What inspired you to write this book – or inspired you while writing it?
I was initially inspired by a true crime – the Slender Man stabbing – that took place in 2014 just outside my hometown of Milwaukee, Wisconsin. But the story soon moved away from the crime itself into an exploration of love and grief and magic and family. As I continued writing and revising, I found myself inspired by places (such as my own South Minneapolis neighborhood or the shores of the Great Lakes) and by other stories (the Grimm Brothers’ fairy tales, for instance, or the ending to Mary Shelley’s Frankenstein).

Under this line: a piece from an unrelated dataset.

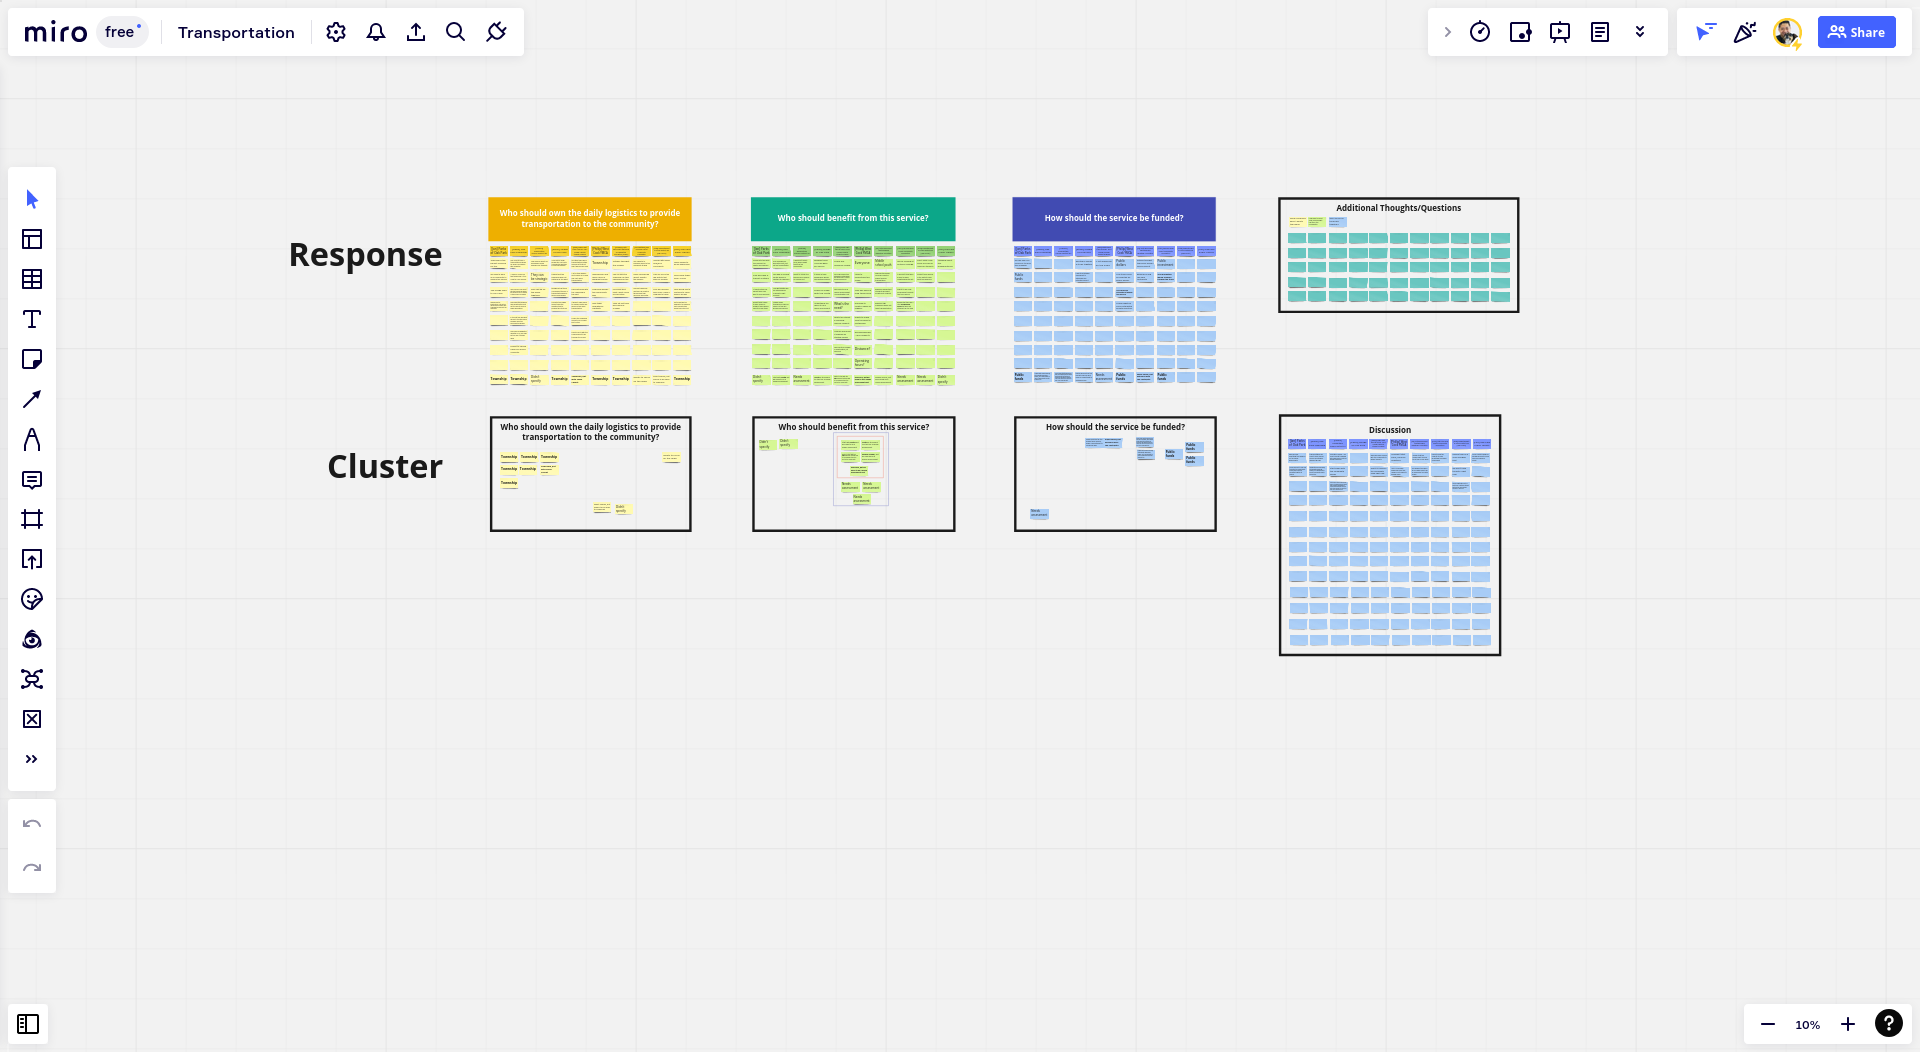Open the main menu via the miro logo
Image resolution: width=1920 pixels, height=1052 pixels.
(56, 31)
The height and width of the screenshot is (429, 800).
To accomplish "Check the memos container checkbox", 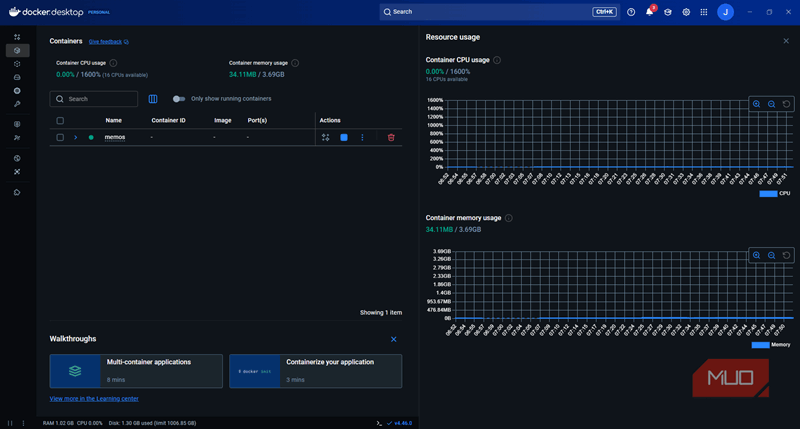I will 60,137.
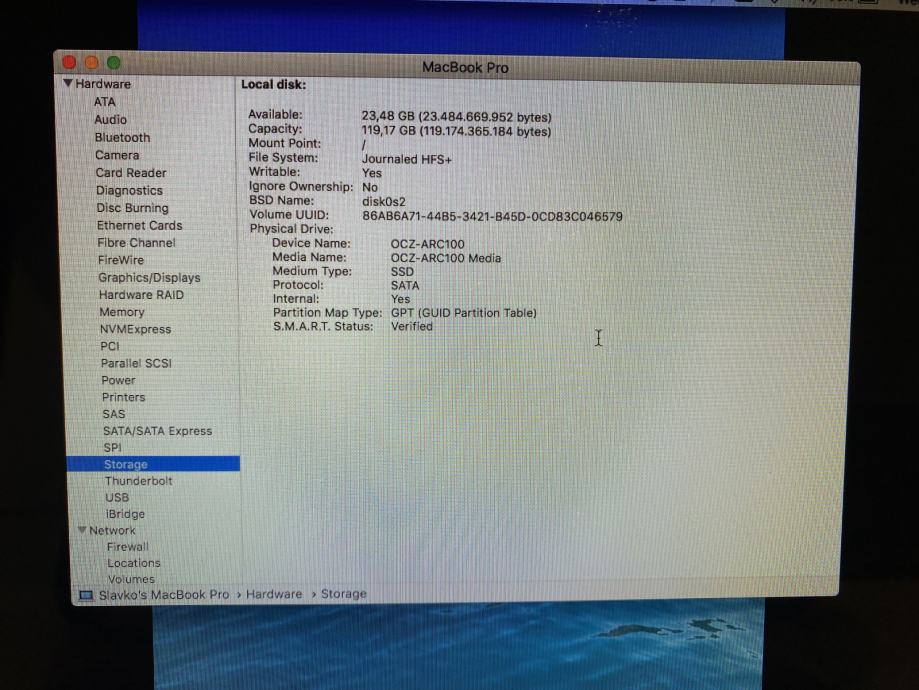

What is one detail you wanted to include in this book, but couldn’t find a place for?
In a beautiful illustrated book called North Shore: A Natural History of Minnesota’s Superior Coast (by Chel Anderson and Adelheid Fischer), I learned that aspens in the northern forests are sometimes so full of forest tent caterpillars “that the forest crackles with the sounds of their munching as they feed on leaves.” I wish I could have put that in the book – the deafening sound of caterpillars feasting in the forests on the North Shore!
Tell us about someone (whose name isn’t on the cover!) who proved instrumental to the creation of this book.

My parents, certainly. The book is shaped by the protagonist’s deep, abiding love for her daughter – the kind of love that I have always felt from them. Also, my mother reads all my drafts and is the person who cheered me on most enthusiastically when I decided that I had to rewrite the whole ending a week before my final deadline.
Please tell us something about yourself that is not widely known. (It doesn’t have to be about the book in question – or even about your writing at all!)
My love of language is tied to my love of foreign language: I studied French and Italian in school, and I’m currently studying Egyptian Arabic. The more I learn about other languages, the more I notice and understand about English. And it’s this passion for words, this delight in the rhythm and sound of sentences, that drives all of my writing, not matter the topic.
Share your thoughts about the role and value of libraries.
My mother was a librarian, so I grew up in the Milwaukee Public Library. It’s where I learned to read, where I found my favorite authors, where I collected stickers during summer reading contests, and where – when I finally became an author myself – I celebrated the launch of my first book. It meant a lot to spend my childhood in a place where anyone could come to enjoy stories and pursue ideas. And I am forever grateful to the librarians who were always pressing books into my hands, telling me with quiet fervor: “I think you’re going to love this one.”
Lindsay Starck was born in Wisconsin and raised in the Milwaukee Public Library. She is the author of the novel Noah’s Wife, and her short fiction has appeared widely.